[Given information]
------------------------------------------------
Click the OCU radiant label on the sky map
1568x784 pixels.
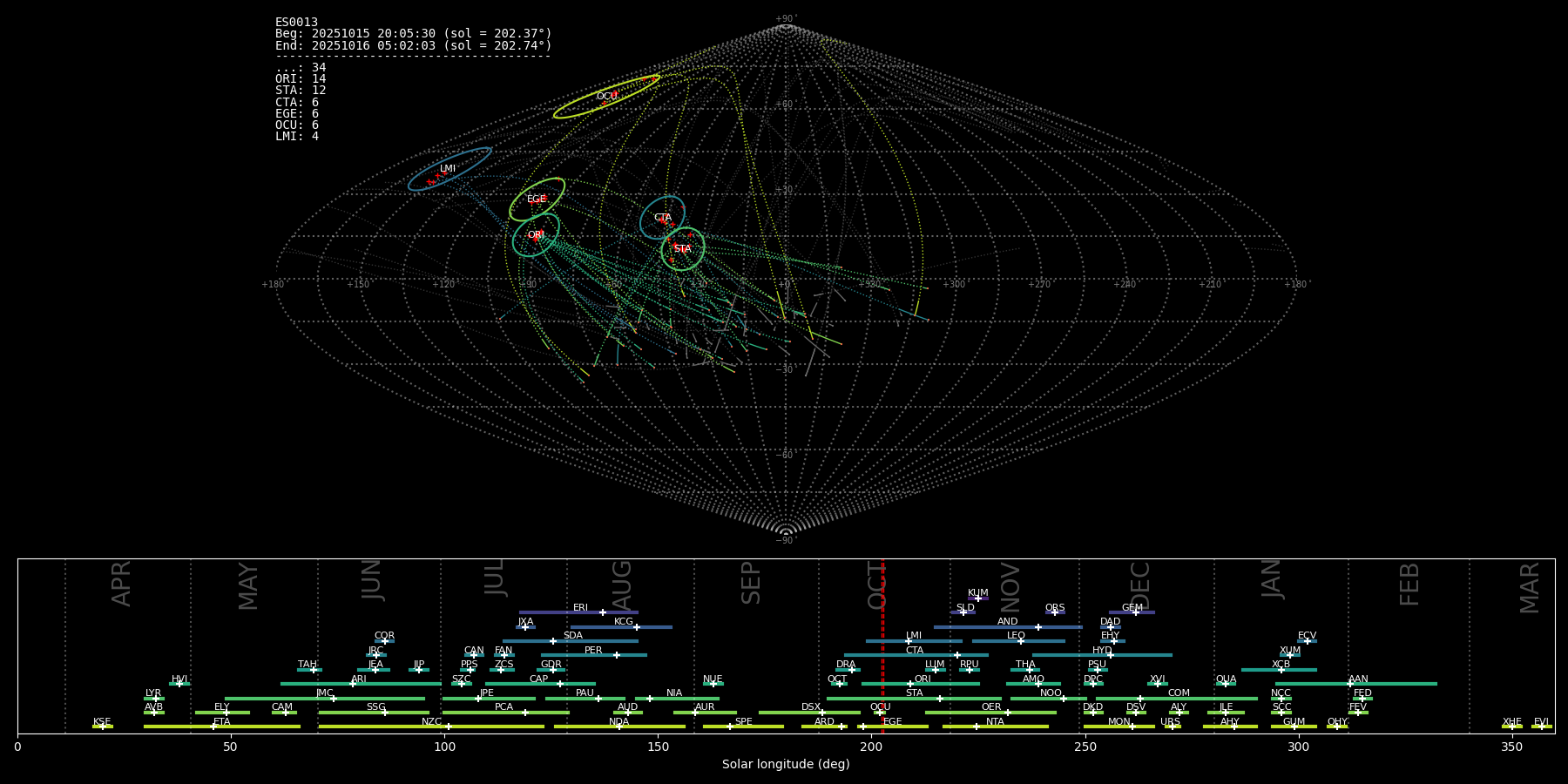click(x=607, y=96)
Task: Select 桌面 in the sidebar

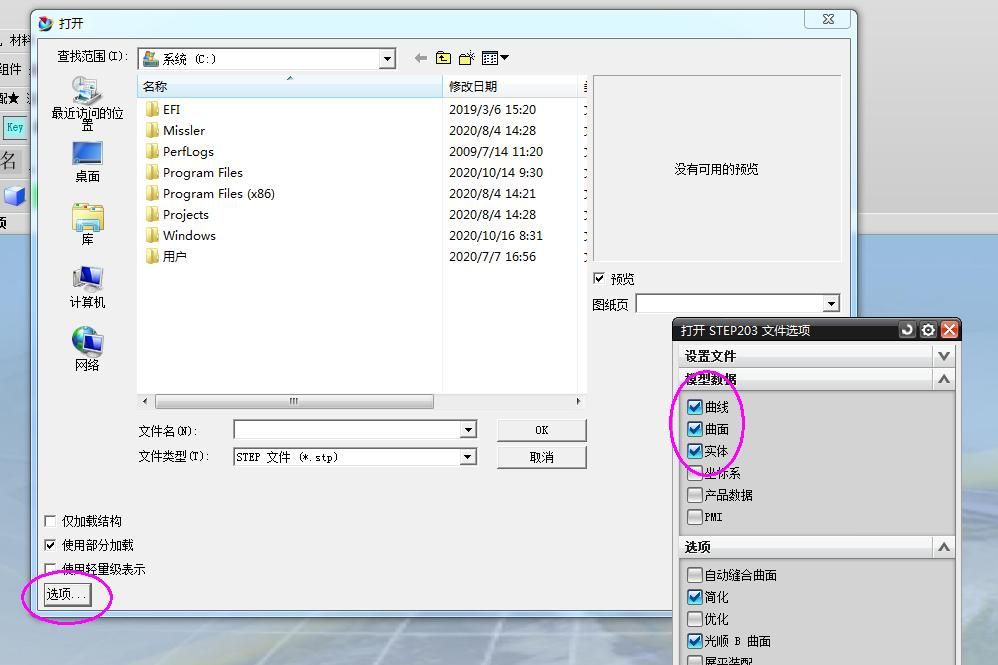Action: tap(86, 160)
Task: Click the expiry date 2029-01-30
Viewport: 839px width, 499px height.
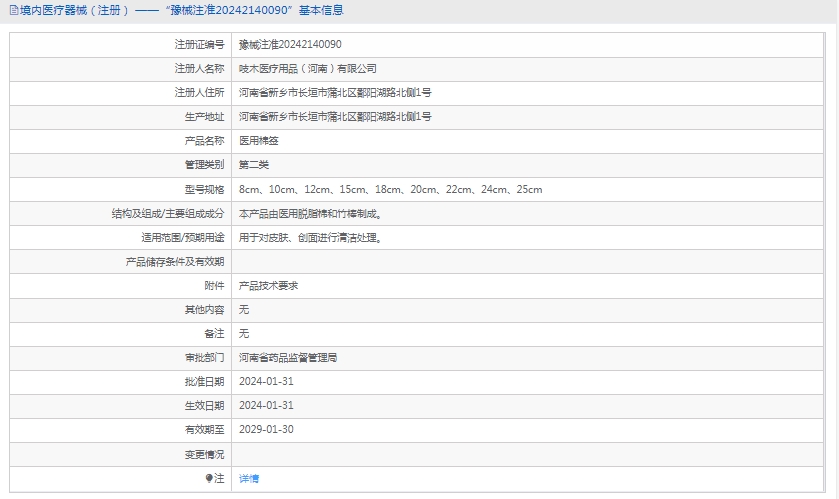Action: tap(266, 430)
------------------------------------------------
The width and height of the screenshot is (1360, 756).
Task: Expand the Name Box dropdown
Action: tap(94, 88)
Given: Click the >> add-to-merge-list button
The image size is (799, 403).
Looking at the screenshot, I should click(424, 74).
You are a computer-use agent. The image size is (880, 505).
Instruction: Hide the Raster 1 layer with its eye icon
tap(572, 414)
------------------------------------------------
[Problem description] Rewrite the part of the listing above that opens with the line containing "Click the OCU radiant label on the sky map" and closes with the line containing "Action: tap(266, 430)", substituting "expiration date" for "expiry date" and changing nothing else. Leave out the pictures.

[Correct response]
Click the OCU radiant label on the sky map
1568x784 pixels.
click(x=607, y=96)
Task: Select 桌面 in the sidebar

Action: tap(86, 160)
Task: Click the expiration date 2029-01-30
Viewport: 839px width, 499px height.
Action: tap(266, 430)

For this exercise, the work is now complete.